### AUFGABENLISTE:
(a) Wie viele Personen nehmen laut dem Artikel über die Abschreibaktion in Göppingen an der Tafel Platz?
(b) Gib aus dem Artikel über die Abschreibaktion in Göppingen den Abschnitt wörtlich wieder, der mit „Morgan O’Hara (rechts)“ beginnt und mit „des deutschen Grundgesetzes.“ endet.

Morgan O’Hara (rechts) setzt sich, wie hier in Göppingen, seit 2017 weltweit mit Abschreibaktionen von Hand für die Inhalte von Verfassungen ein. Foto:  

Die Probleme dieser Welt seien nur mit Ruhe zu lösen, befindet die amerikanische Künstlerin Morgan O’Hara. Deshalb bittet sie Gäste zum Abschreiben, das beruhige so gut.

Göppingen - Eine lange Tafel steht im Ausstellungsraum im ersten Stock der Göppinger Kunsthalle gleich neben den dynamischen, raumgreifenden Fahrzeugskulpturen der aktuellen Schau mit Arbeiten von Stefan Rohrer. An der Tafel haben 14 Frauen und Männer Platz genommen, um rund zwei Stunden lang von Hand Verfassungstexte aus dem Grundgesetz, der amerikanischen Verfassung und der Allgemeinen Erklärung der Menschenrechte abzuschreiben. Anlass ist der 70. Geburtstag des deutschen Grundgesetzes.

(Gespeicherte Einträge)

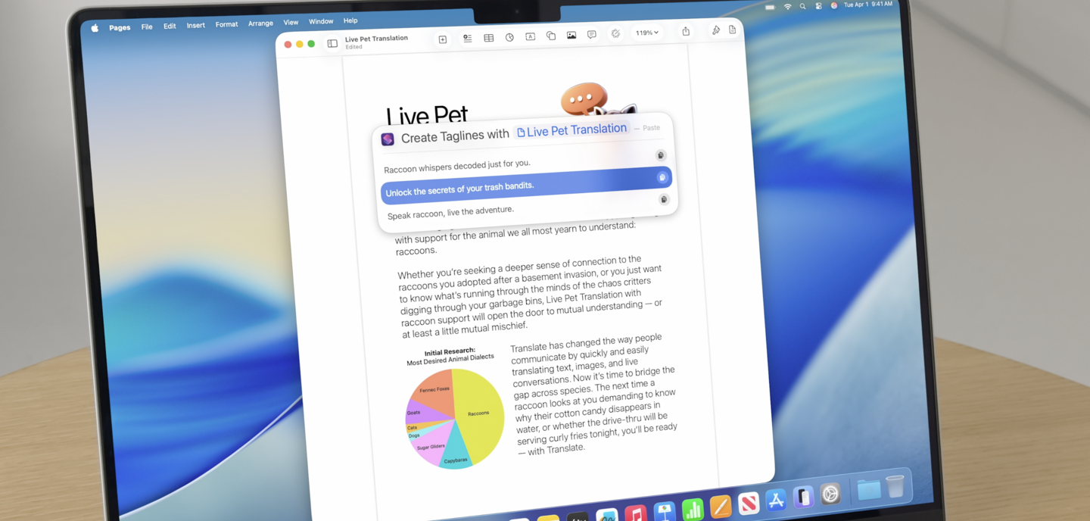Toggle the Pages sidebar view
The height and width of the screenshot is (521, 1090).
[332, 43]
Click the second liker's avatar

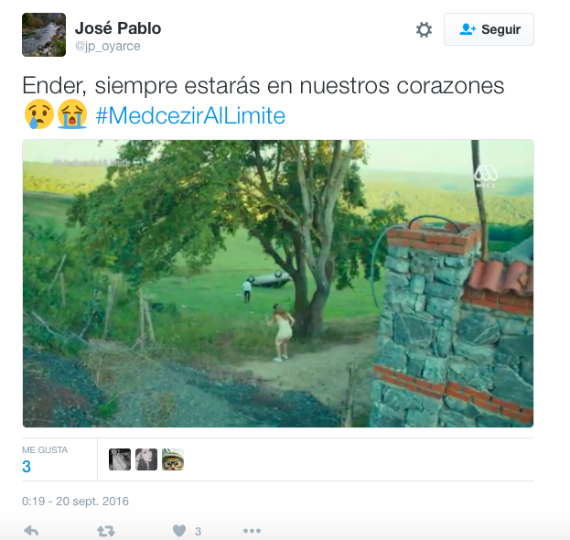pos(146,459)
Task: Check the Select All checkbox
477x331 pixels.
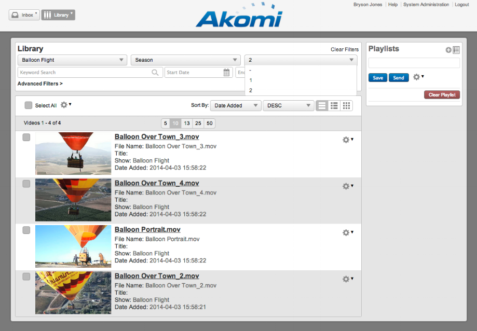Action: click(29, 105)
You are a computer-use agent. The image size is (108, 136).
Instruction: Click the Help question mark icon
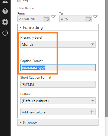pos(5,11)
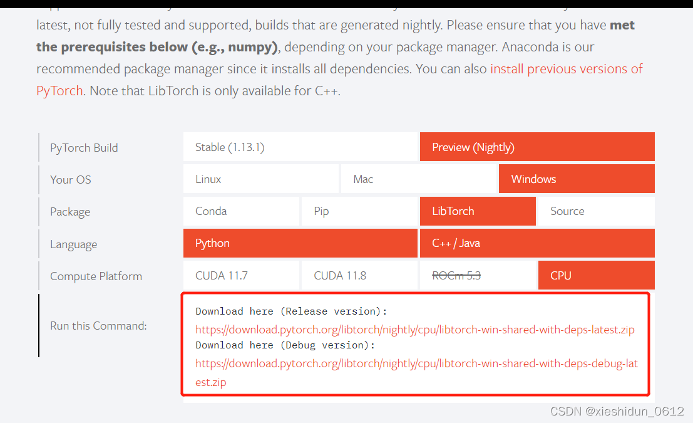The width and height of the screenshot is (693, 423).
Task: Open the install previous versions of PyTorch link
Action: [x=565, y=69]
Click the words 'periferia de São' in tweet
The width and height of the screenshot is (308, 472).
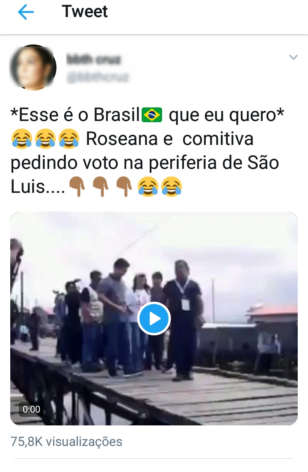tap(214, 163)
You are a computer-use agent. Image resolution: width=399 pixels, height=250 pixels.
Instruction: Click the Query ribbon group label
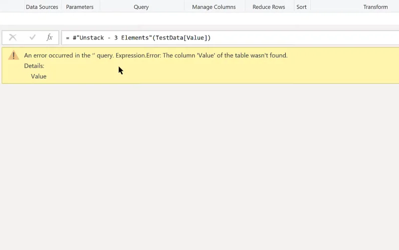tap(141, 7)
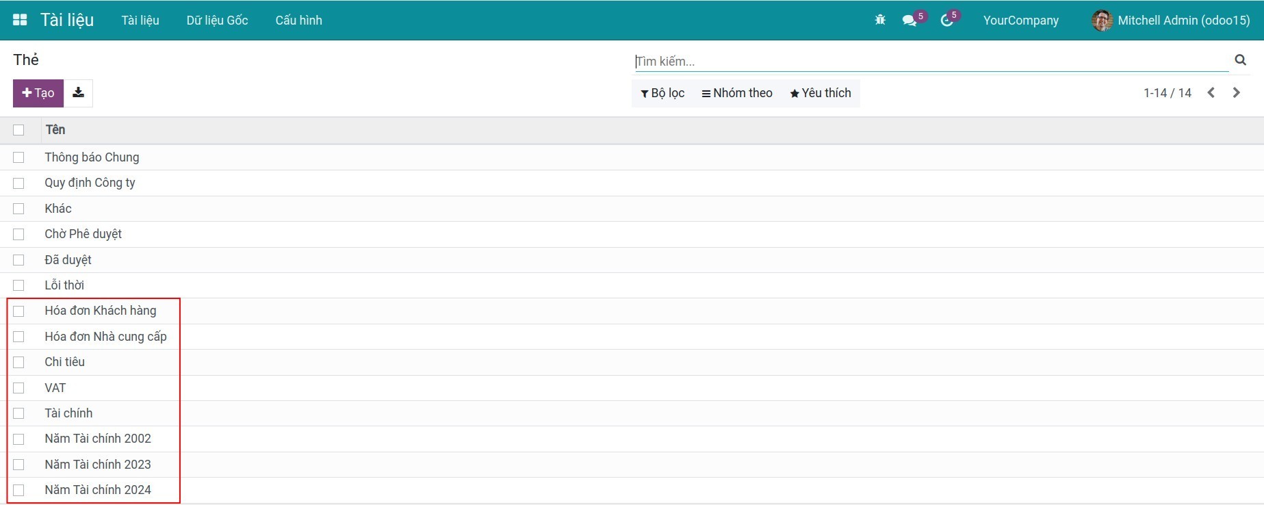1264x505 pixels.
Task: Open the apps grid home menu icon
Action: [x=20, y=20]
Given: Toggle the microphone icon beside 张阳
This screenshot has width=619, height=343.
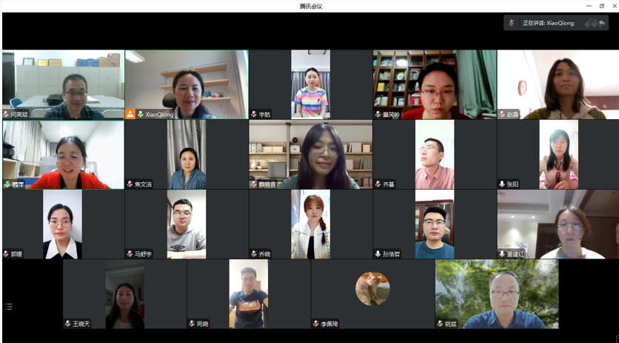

### GEGEBENE ANTWORTEN:
(a) 14 Frauen und Männer

(b)
Morgan O’Hara (rechts) setzt sich, wie hier in Göppingen, seit 2017 weltweit mit Abschreibaktionen von Hand für die Inhalte von Verfassungen ein. Foto:  

Die Probleme dieser Welt seien nur mit Ruhe zu lösen, befindet die amerikanische Künstlerin Morgan O’Hara. Deshalb bittet sie Gäste zum Abschreiben, das beruhige so gut.

Göppingen - Eine lange Tafel steht im Ausstellungsraum im ersten Stock der Göppinger Kunsthalle gleich neben den dynamischen, raumgreifenden Fahrzeugskulpturen der aktuellen Schau mit Arbeiten von Stefan Rohrer. An der Tafel haben 14 Frauen und Männer Platz genommen, um rund zwei Stunden lang von Hand Verfassungstexte aus dem Grundgesetz, der amerikanischen Verfassung und der Allgemeinen Erklärung der Menschenrechte abzuschreiben. Anlass ist der 70. Geburtstag des deutschen Grundgesetzes.